On my Intel Centrino Duo 1.whatever GHz laptop, I get the following results:

Test #1 (three MOVZX instructions): 7.84 seconds.

Test #2 (one MOV instruction): 10.92 seconds.

Test #3 (one MOV instructoin; other instructions re-ordered): 10.97 seconds.

By "MOV instruction", I mean of course the main memory/cache pixel data loads.

I'd say that, with a difference of nearly 3 seconds, the three MOVZX method is significantly faster.

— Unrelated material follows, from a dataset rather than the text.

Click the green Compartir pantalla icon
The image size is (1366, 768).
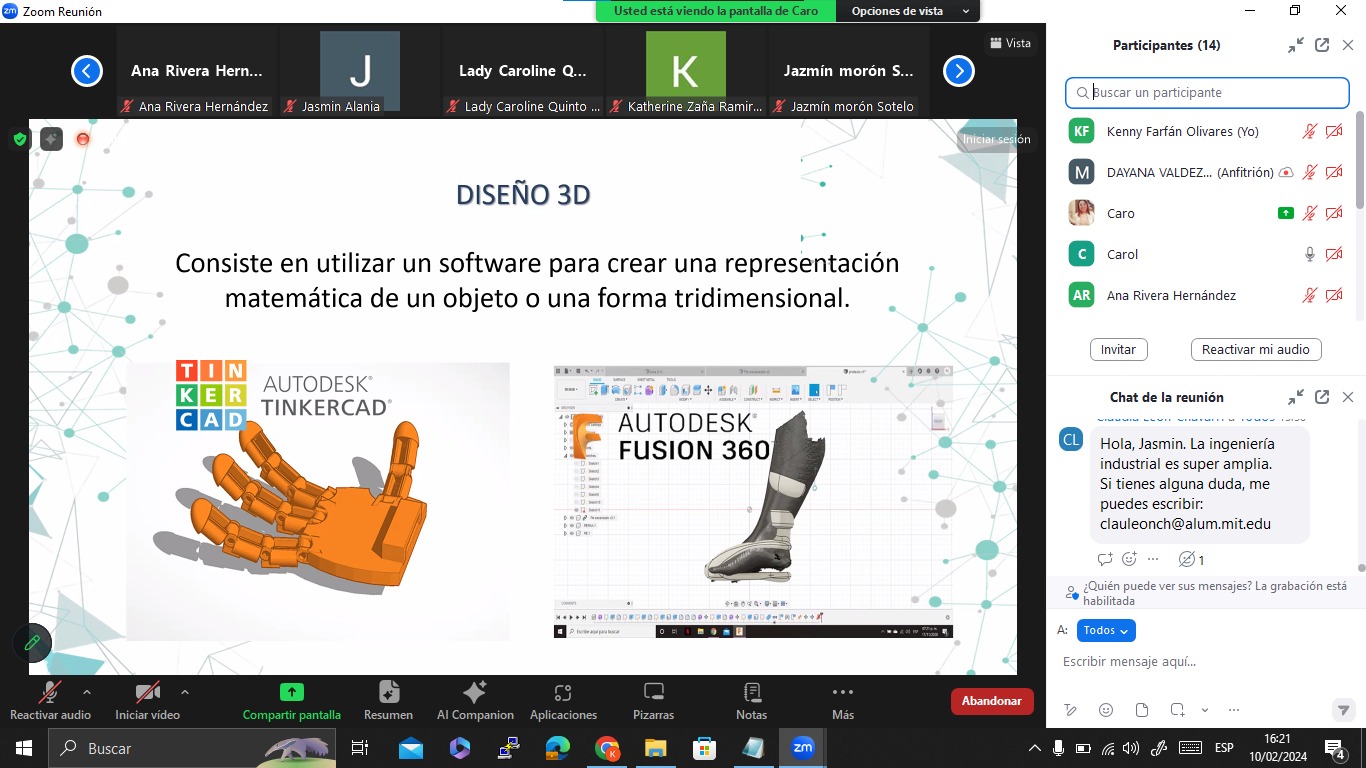click(x=291, y=692)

I still wonder if there's an even faster way of doing it.


Regards,

David.
User IP Logged

Michael Hutton
Developer

member is offline

Avatar




PM

Gender: Male
Posts: 248
xx Re: Setting a register to zero if it's < zero
« Reply #13 on: Oct 9th, 2011, 1:39pm »

Code:
mov eax, [edi + 4 * esi]
mov ebx, ah
mov ecx, al
shr eax,16
 


well, you must have known I meant: ;)

Code:
mov eax, [edi + 4 * esi]
mov bl, ah
mov cl, al
shr eax,16
 


I shouldn't edit code in the conforums!

Put that in the timings program... I would do myself but I have only got the demo version on this laptop (Yes, Richard, I can't remember what the Serial Number reg key is actually called and exactly where it is!)

Michael
User IP Logged

David Williams
Developer

member is offline

Avatar

meh


PM

Gender: Male
Posts: 452
xx Re: Setting a register to zero if it's < zero
« Reply #14 on: Oct 9th, 2011, 2:03pm »

on Oct 9th, 2011, 1:39pm, Michael Hutton wrote:
well, you must have known I meant: ;)


I was just being dense. And having been up all night... etc.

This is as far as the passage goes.